# I need support here...



## thesongthatilike (Sep 12, 2007)

the first time I fried chicken I stopped by to ask for advice.  Best chicken my husband ever had and I agree, it was good.
Last time I didn't fair too well. Salmonella chicken my husband called it.  It has to be because I didn't come here first for support.
Ok.  Well I'm about to try to try chicken breasts.   Any suggestions?


----------



## Alix (Sep 12, 2007)

Do you have a particular recipe that we can help with? Or are you just looking for recipe ideas?


----------



## thesongthatilike (Sep 12, 2007)

I need to know the best way to fry it w/out burning it yet cooking it til done.
I have marinated it in beer, seasoned it and plan to dredge in flour.


----------



## GotGarlic (Sep 12, 2007)

Are these bone-in, skin-on breasts, or boneless, skinless? Do you mean deep-fry (at least an inch of oil) or pan-fry (a film of oil in the pan)?

If bone-in, skin-on, deep-fry: heat the oil over medium-high heat till a drop of water sizzles, then put the breasts in skin-side down for about 15 minutes. Turn and cook the other side for another 15 minutes. Keep the oil bubbling lightly, to keep it hot enough that it doesn't penetrate the chicken. Remove a piece and cut it to check for doneness. If not done, put back in the oil and cook another few minutes, depending on how much pink you saw when you cut it.

If boneless, skinless, pan-fry: heat the oil over medium-high heat and brown both sides, about 5 minutes each. Add about 1/4 cup liquid - wine, chicken broth, water - cover, and cook for about 10 minutes, turning after 5 minutes. Cut it to check doneness and if not done, continue cooking a few more minutes, as above.

HTH.

This just occurred to me: This last time, did you use a different method than the first time?


----------



## Alix (Sep 12, 2007)

I like to add some seasoned salt to my flour, and I tend to brine (sugar and salt in the water) rather than marinate. If you sear the outside at a higher temp quickly and then turn the heat down to low and let the breasts cook a bit longer you should be fine. Go with about 15 minutes or so.
• • • • •
Task requirements:
(1) Rewrite the fried chicken thread between "If boneless, skinless, pan-fry: heat" and "minutes, as above.", inclusive, replacing "chicken broth" with "vegetable broth".
(2) Answer these questions from the fried chicken thread.
(a) What did the original poster marinate the chicken in?
(b) When deep-frying bone-in, skin-on breasts, about how long should they cook skin-side down before being turned?
(c) What does Alix put in the water to brine?
(3) List every liquid that the fried chicken thread suggests adding to the pan for boneless, skinless breasts.

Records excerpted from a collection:
• • • • •
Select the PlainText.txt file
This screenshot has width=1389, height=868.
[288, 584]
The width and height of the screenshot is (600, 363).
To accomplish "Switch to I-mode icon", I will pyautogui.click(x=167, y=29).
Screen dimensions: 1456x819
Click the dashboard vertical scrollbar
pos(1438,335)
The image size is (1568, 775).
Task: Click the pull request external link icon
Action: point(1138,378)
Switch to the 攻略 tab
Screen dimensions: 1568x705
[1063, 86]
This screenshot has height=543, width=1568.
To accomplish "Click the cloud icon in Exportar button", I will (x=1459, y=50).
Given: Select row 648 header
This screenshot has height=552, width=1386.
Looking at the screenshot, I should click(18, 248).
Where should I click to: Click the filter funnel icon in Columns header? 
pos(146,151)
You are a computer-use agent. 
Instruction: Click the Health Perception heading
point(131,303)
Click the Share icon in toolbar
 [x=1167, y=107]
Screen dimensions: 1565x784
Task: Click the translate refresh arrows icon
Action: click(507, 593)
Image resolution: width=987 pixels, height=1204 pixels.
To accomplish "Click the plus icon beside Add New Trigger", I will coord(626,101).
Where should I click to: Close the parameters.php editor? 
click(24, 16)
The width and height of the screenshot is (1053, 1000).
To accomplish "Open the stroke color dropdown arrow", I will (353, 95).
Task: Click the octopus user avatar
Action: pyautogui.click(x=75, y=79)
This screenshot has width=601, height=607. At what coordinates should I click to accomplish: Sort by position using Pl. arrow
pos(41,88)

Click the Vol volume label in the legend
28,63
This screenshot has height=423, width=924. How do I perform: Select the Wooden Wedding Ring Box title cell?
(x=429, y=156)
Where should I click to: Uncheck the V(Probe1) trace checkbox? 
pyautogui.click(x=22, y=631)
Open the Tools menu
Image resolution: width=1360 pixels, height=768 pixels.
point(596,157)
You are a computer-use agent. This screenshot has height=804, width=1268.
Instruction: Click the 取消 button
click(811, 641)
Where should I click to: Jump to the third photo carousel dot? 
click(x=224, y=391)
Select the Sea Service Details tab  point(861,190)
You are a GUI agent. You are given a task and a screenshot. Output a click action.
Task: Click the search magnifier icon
• • • • •
Solutions to the exercise:
(1)
If boneless, skinless, pan-fry: heat the oil over medium-high heat and brown both sides, about 5 minutes each. Add about 1/4 cup liquid - wine, vegetable broth, water - cover, and cook for about 10 minutes, turning after 5 minutes. Cut it to check doneness and if not done, continue cooking a few more minutes, as above.

(2)
(a) Beer.
(b) About 15 minutes.
(c) Sugar and salt.

(3)
Wine
Chicken broth
Water